## [Brief]
Copy the entries below, swapping each "screenshot" for "screen capture" and changing nothing else. Leave the pictures out.

** start of Stored records **

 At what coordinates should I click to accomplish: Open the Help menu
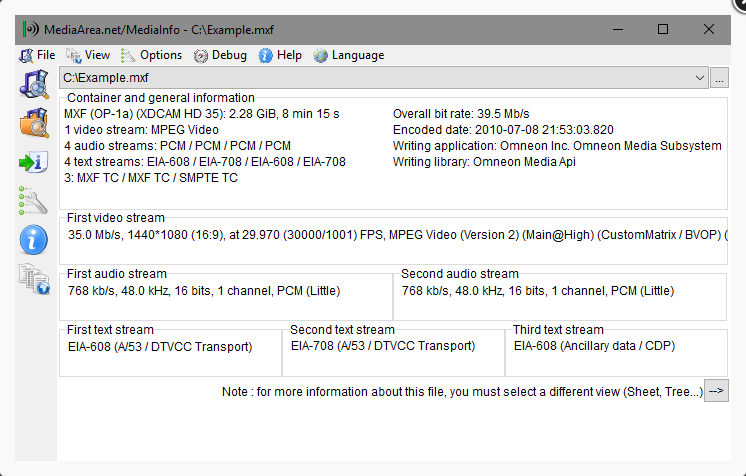click(280, 55)
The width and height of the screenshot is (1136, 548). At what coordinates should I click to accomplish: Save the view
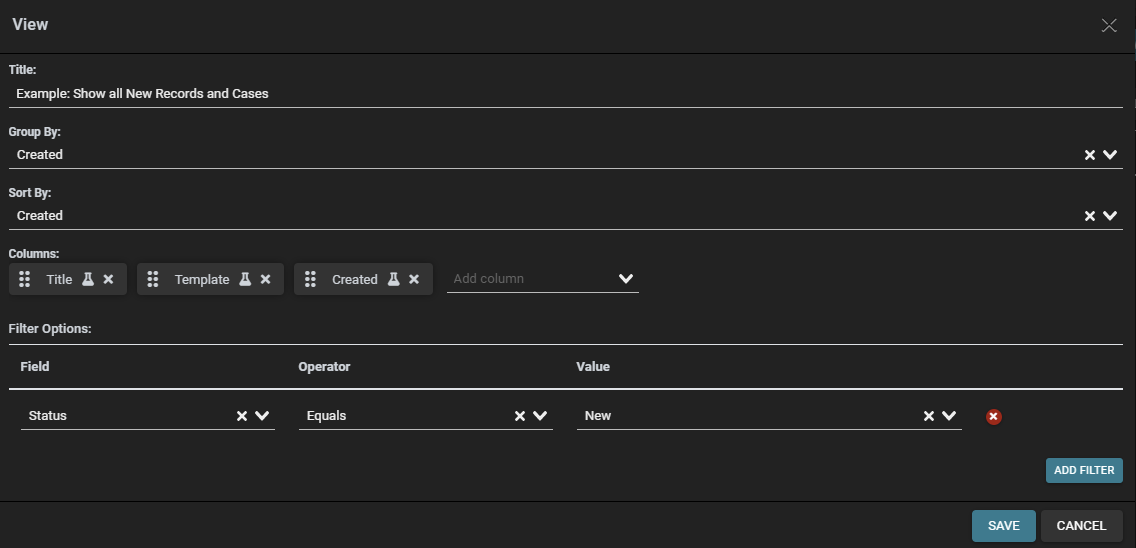coord(1003,526)
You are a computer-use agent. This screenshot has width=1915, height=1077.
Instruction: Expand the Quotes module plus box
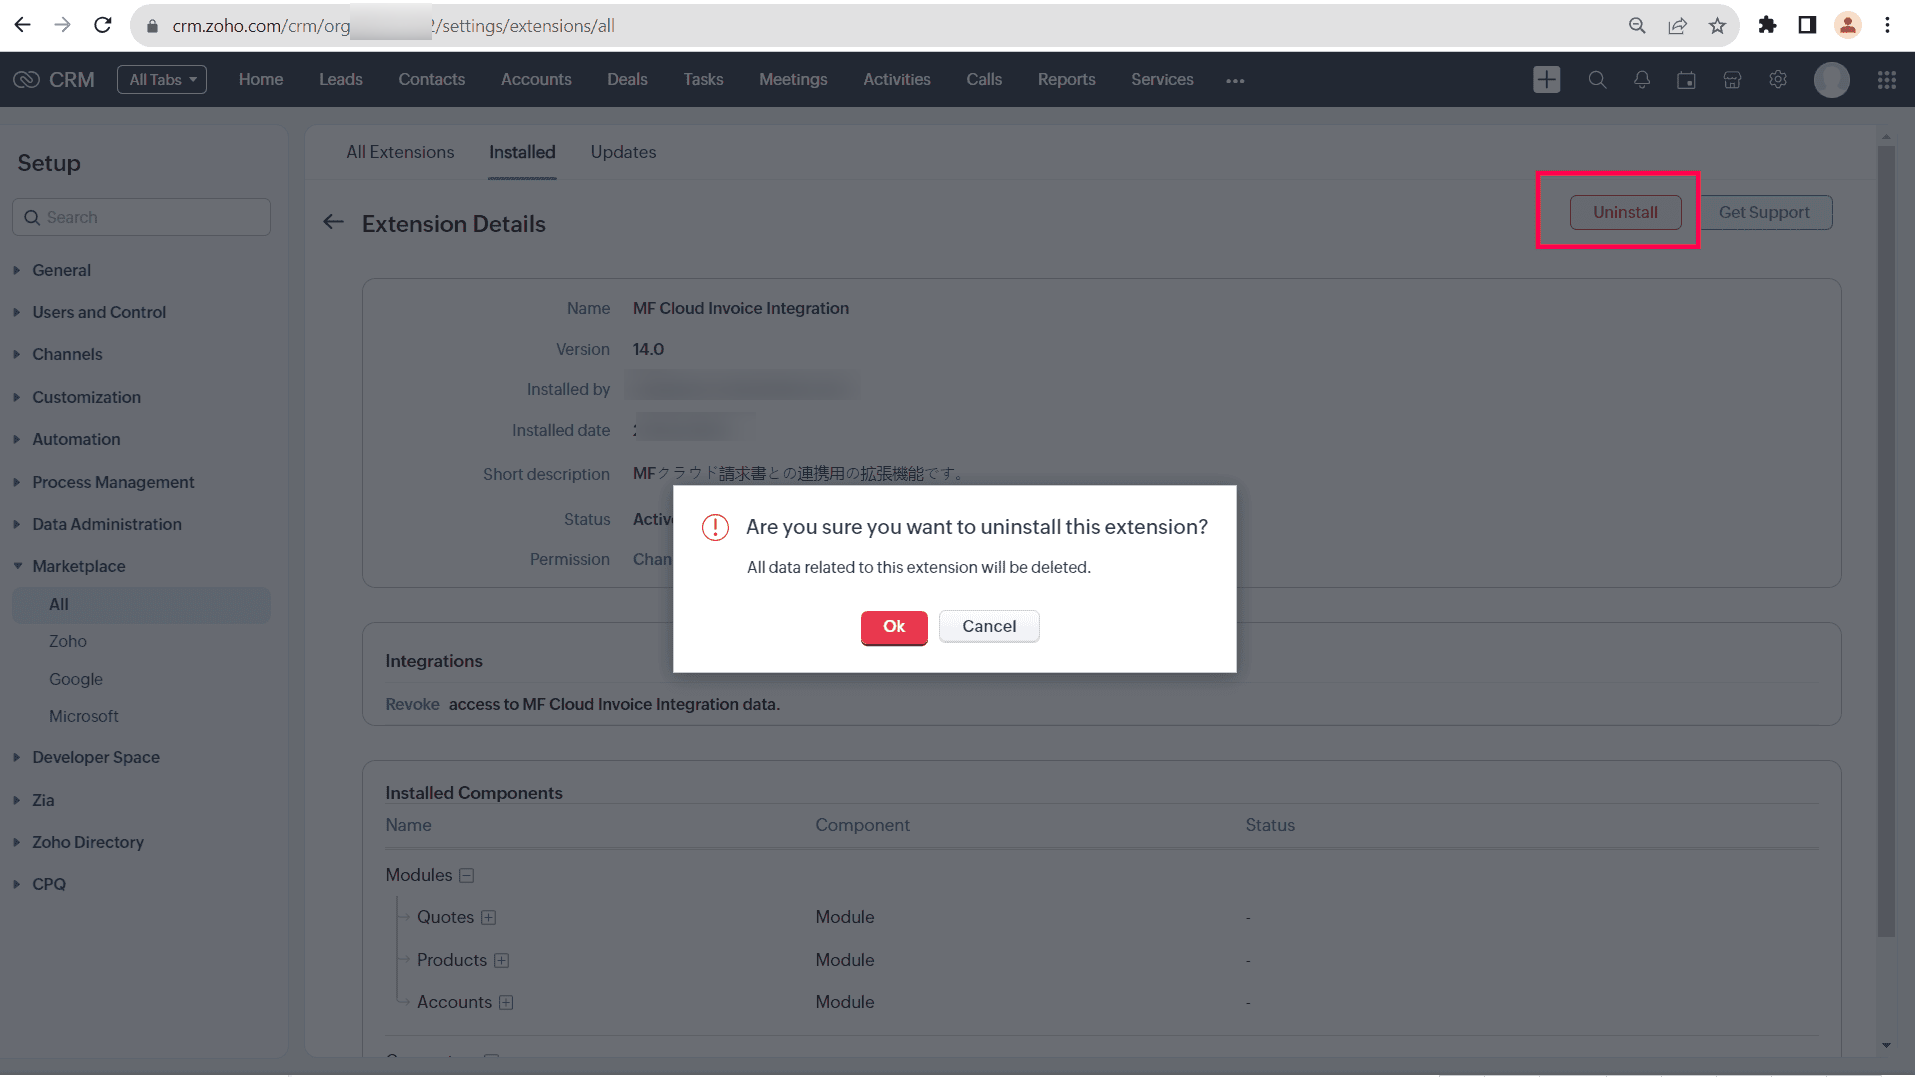pos(488,918)
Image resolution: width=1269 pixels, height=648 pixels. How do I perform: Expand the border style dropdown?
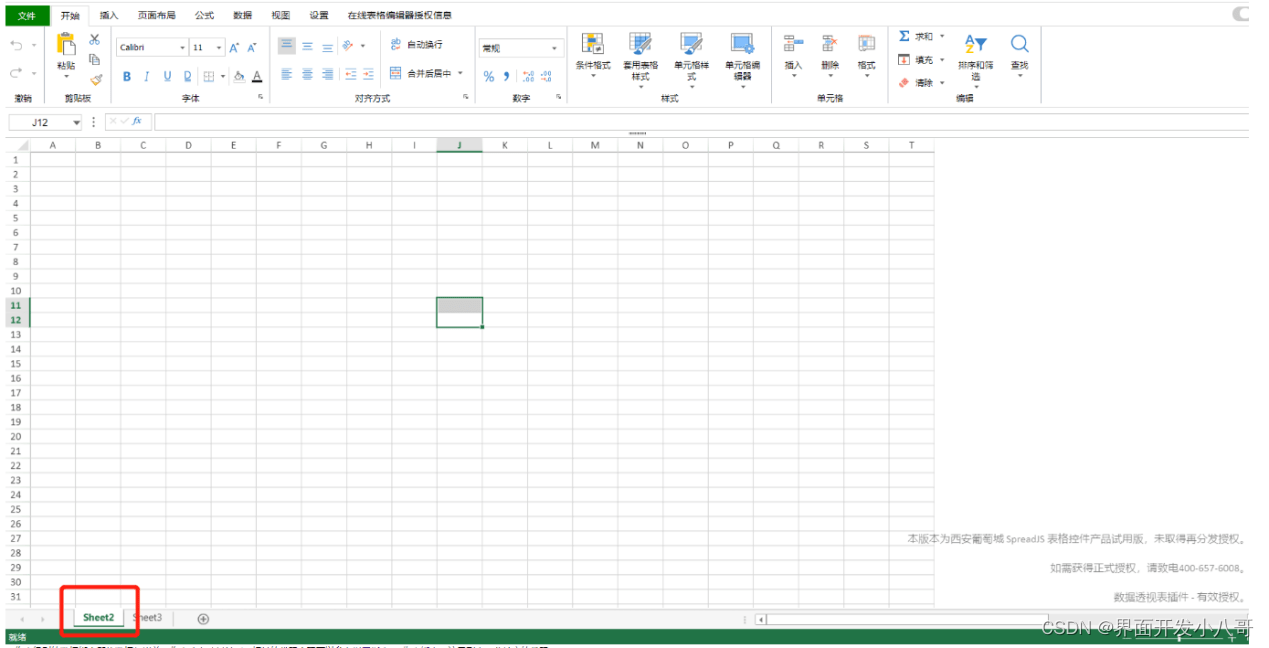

** end of Stored records **

## [The answer]
 At what coordinates should I click to accomplish: Open the Help menu
click(280, 55)
The width and height of the screen capture is (1136, 548). At what coordinates should I click to accomplish: Save the view
coord(1003,526)
You are a computer-use agent. This screen capture has width=1915, height=1077.
Instruction: Expand the Quotes module plus box
pos(488,918)
Image resolution: width=1269 pixels, height=648 pixels. How do I perform: Expand the border style dropdown?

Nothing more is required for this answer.